Annemasse : tramway disparu... tramway revenu !

Le quotidien des 90 000 habitants de l’agglomération d’Annemasse est historiquement lié à la proximité immédiate avec Genève. Sans surprise, l’histoire des transports publics de cette ville de Haute Savoie est indissociable de celle de la cité de Calvin et nous vous invitons d'ores et déjà à consulter aussi le dossier de transporturbain sur les tramways de Genève.

Quand le tramway franchit la douane

Ainsi, les tramways genevois, encore à traction animale, arrivèrent à la douane de Moillesulaz le 2 juillet 1882. Ce n’était qu’une étape car les Tramways Suisses avaient demandé aux autorités françaises l’autorisation de prolonger la ligne jusqu’à la gare du PLM d’Annemasse, sur un parcours 2800 m. La mise en service intervenait dès le 22 octobre 1883, toujours en traction hippomobile. Sept mois plus tard, des locomotives à vapeur prenaient la relève.

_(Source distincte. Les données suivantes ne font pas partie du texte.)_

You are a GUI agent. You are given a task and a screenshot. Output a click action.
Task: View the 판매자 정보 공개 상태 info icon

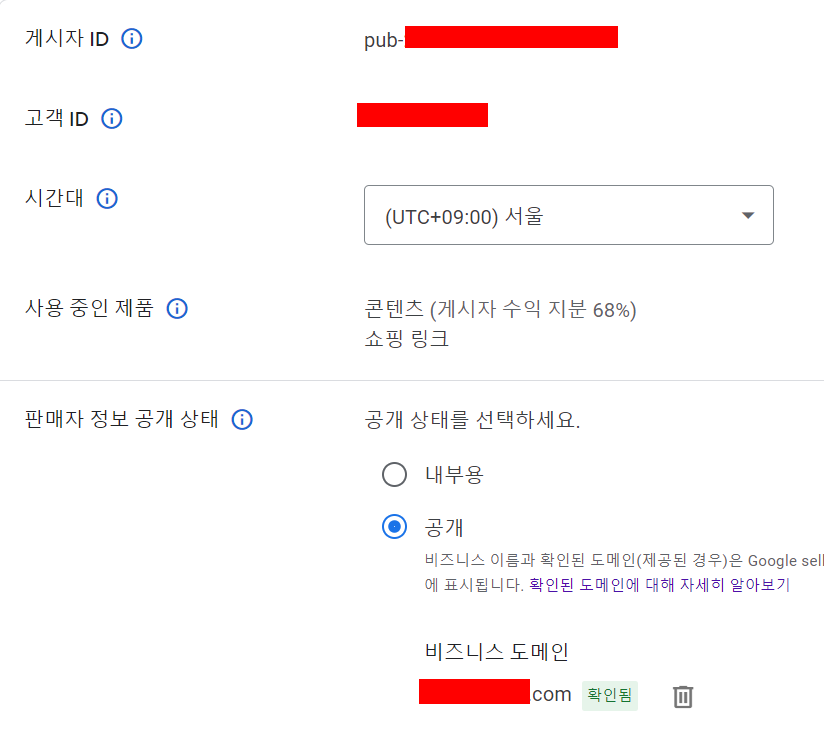[242, 419]
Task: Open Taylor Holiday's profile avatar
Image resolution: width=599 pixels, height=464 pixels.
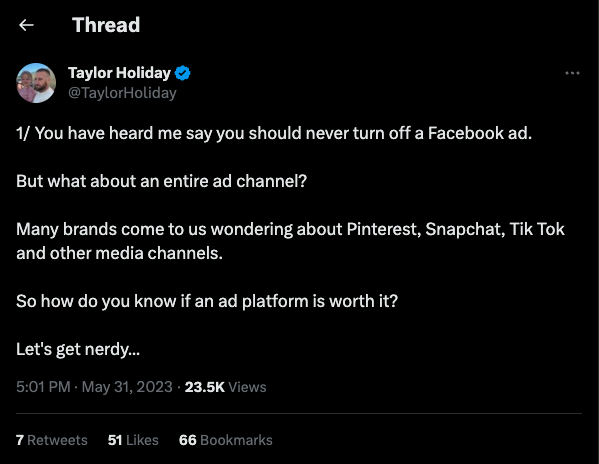Action: pyautogui.click(x=36, y=83)
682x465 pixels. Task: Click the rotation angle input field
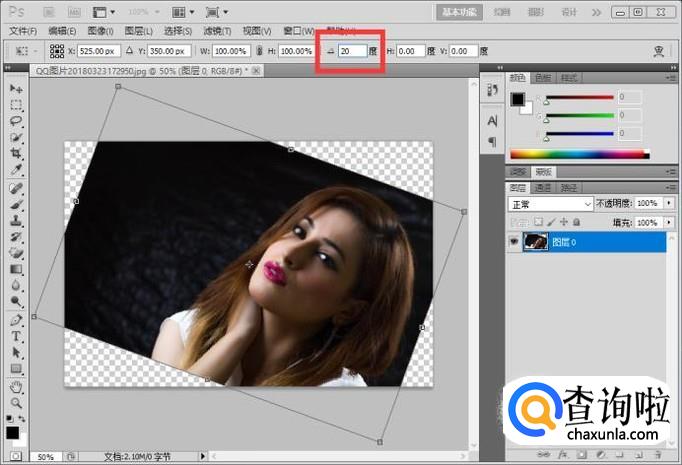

Les TS s’intéressaient à l’agglomération pourtant encore fort modeste d’Annemasse et à ses alentours. Ainsi, une antenne de 1700 m vers Etrembières fut réalisée pour rejoindre la gare du Chemin de fer du Salève. Ouvert le 14 août 1892, le tramway précédait de 4 mois la ligne à crémaillère. Les TS organisèrent d’emblée la vente de billets directs avec le CFS : si les tramways desservaient Annemasse toutes les 30 minutes, seuls 3 allers-retours par jour atteignaient Etrembières, avec cependant en saison un certain succès pour cette offre qu’on qualifierait aujourd’hui d’intégrée.

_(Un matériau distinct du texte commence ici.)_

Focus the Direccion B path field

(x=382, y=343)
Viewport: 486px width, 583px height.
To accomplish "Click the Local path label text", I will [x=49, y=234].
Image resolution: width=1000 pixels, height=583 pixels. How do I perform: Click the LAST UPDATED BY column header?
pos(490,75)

Voie normale ou voie métrique ?

Le projet de liaison Annemasse – Samoëns déclencha une forte concurrence entre les TS, qui considérait que cette ligne leur était acquise, et les Chemins de Fer Economiques du Nord (CEN), qui l’emportèrent le 29 décembre 1888. Cette ligne à voie métrique de 43 km fut mise en service 3 ans plus tard, incluant par la suite des antennes entre Bonne sur Menoge et Bonneville (13,5 km) et du Pont du Risse à Marignier (8,5 km).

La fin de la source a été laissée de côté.